Then it’s a matter of how well your engineering/ops org is setup to deal with silly hardware issues and annoyances. Some orgs will burn dozens of hours on a random failure, some will burn an hour or treat the entire server as disposable due to aforementioned cost differences. If you are not built to run on cheaply engineered gear that has lots of “quality of life” sharp edges (including actual physical sharp edges!) then you are gonna have a bad time. Silly things like rack rails sucking will bite you and run up the costs far more than anyone would expect unless you have experience to predict and plan for such things beforehand.
Of course you do have the risk of a totally shit batch or model of server where all that goes out the window. I got particularly burned by some of their high density blade servers, where it was a similar story to yours. Total loss in the 7 figures on that one!
Totally agreed on their BMC/firmware department. Flashbacks to hours of calls with them trying to explain the basics. My favorite story from that group is arguing with them over what a UUID is - they thought it was just a randomly generated string. Worked until one didn’t pass parsing on some obscure deeply buried library and caused mysterious automation failures due to being keyed against chassis UUID… and that’s when they’d actually burn one into firmware in the first place.
It was also always a tradeoff of having to deal with cheaped out hardware engineering with supermicro or with some horrible enterprise quarterly numbers driven sales process with Dell.
Oh and you'd get fined for damage to the pavement.

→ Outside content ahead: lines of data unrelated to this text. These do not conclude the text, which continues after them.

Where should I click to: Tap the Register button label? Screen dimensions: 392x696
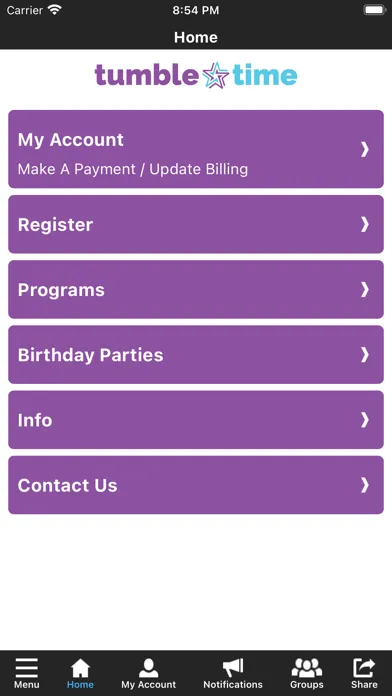(x=55, y=225)
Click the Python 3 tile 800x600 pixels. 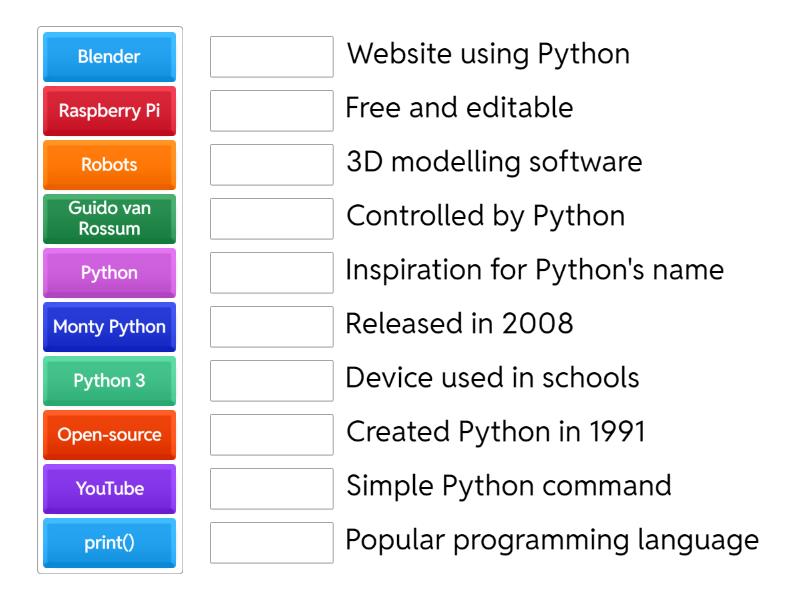click(x=108, y=381)
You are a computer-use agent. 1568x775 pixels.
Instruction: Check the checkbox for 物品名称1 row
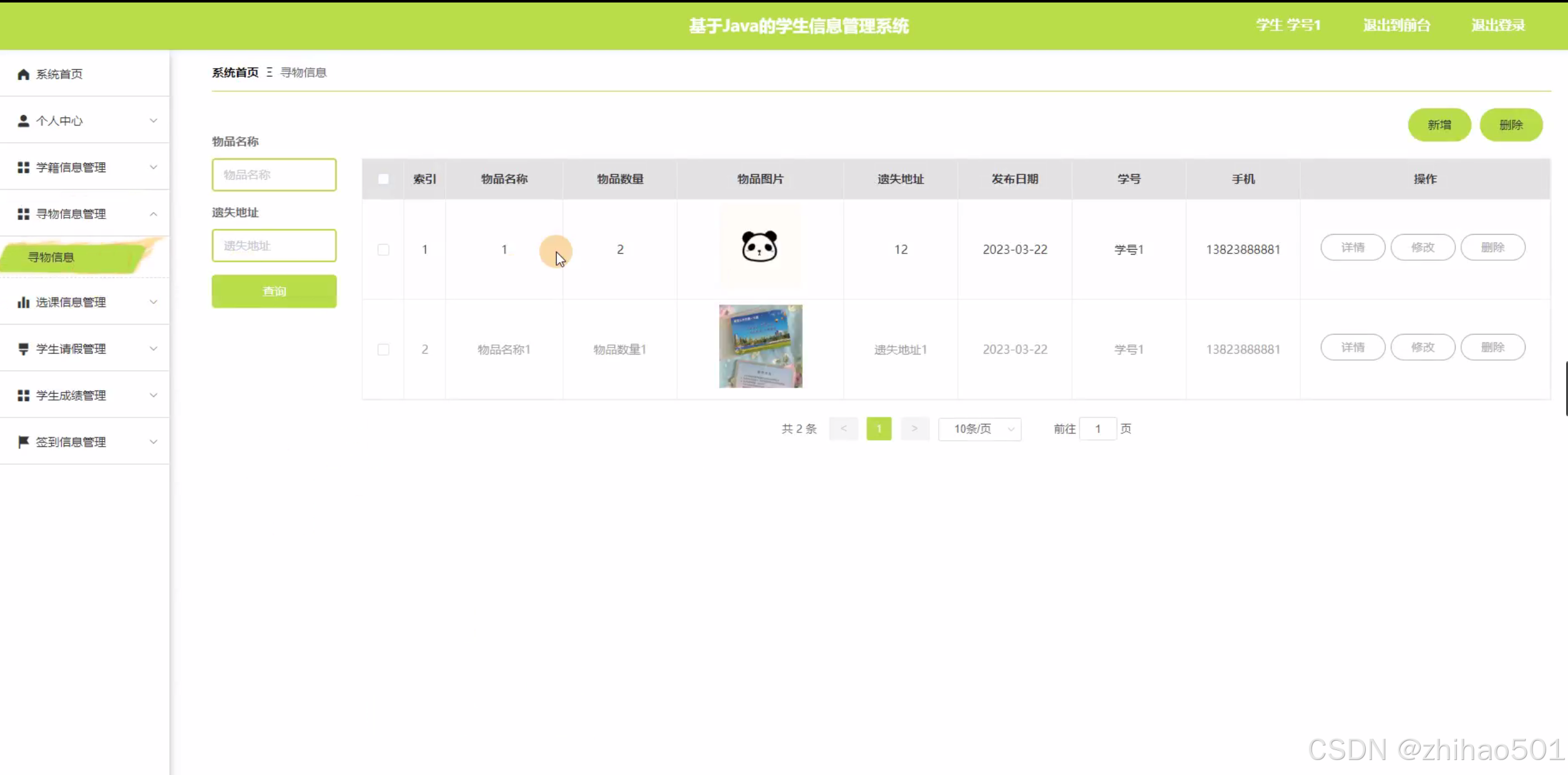[383, 349]
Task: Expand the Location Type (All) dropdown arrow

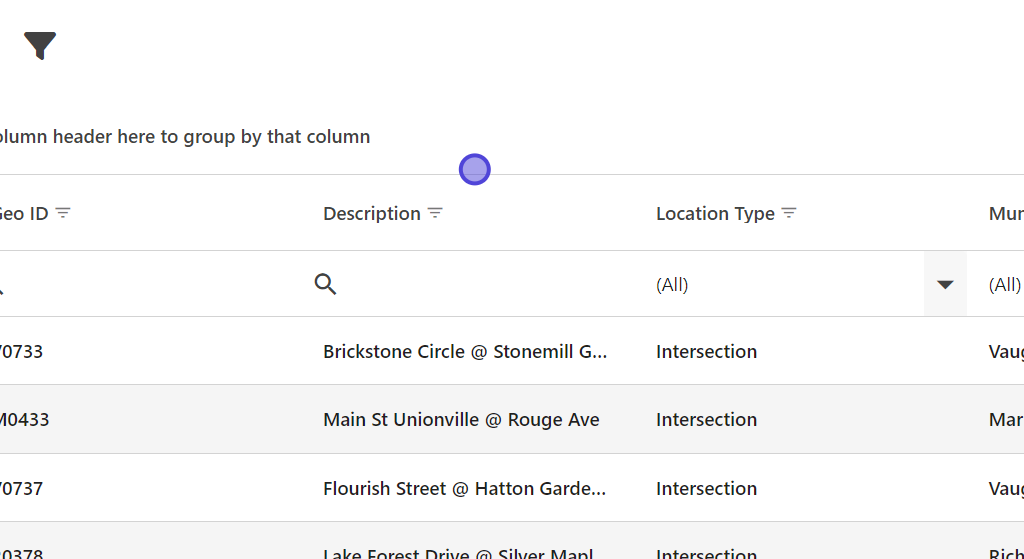Action: pos(945,284)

You either take a gamble on something and hope it's good, or try to buy the same thing that someone else bought and reviewed.
Remember the 2018 accusations of spy chips implanted in supermicro motherboards that everyone denied so strongly?
It'd be easy to prove the existence of a pervasive "spy-chip" problem using a camera or a microscope. Unsurprisingly, neither Bloomberg nor it's quoted "experts" ever managed to do so, deapite loudly banging that drum.
If some market has large margins, it means it has some inefficiencies.
I thought about quite often while visiting a pub owned by the land lord renting out 150 rooms above. Each floor had a large industrial shared kitchen, shared bathrooms, toilets and a large shared living room. If people had 1-2 guests they would stay in their room, if they had 2-10 guests they would use the shared space, if they had 4-80 guests they would take the elevator to the pub. When one was bored with the guests or didn't have time they were left in the pub. Technically people had bar shifts in their rent contract (that you could buy your way out of) but there were plenty who enjoyed running the bar for free. Drinks were at cost. If you tried to tip or didn't take your change they left it on the counter and it would sit there for a day or two. The problem of the pinball machine earnings they solved with rounds of free drinks and chips.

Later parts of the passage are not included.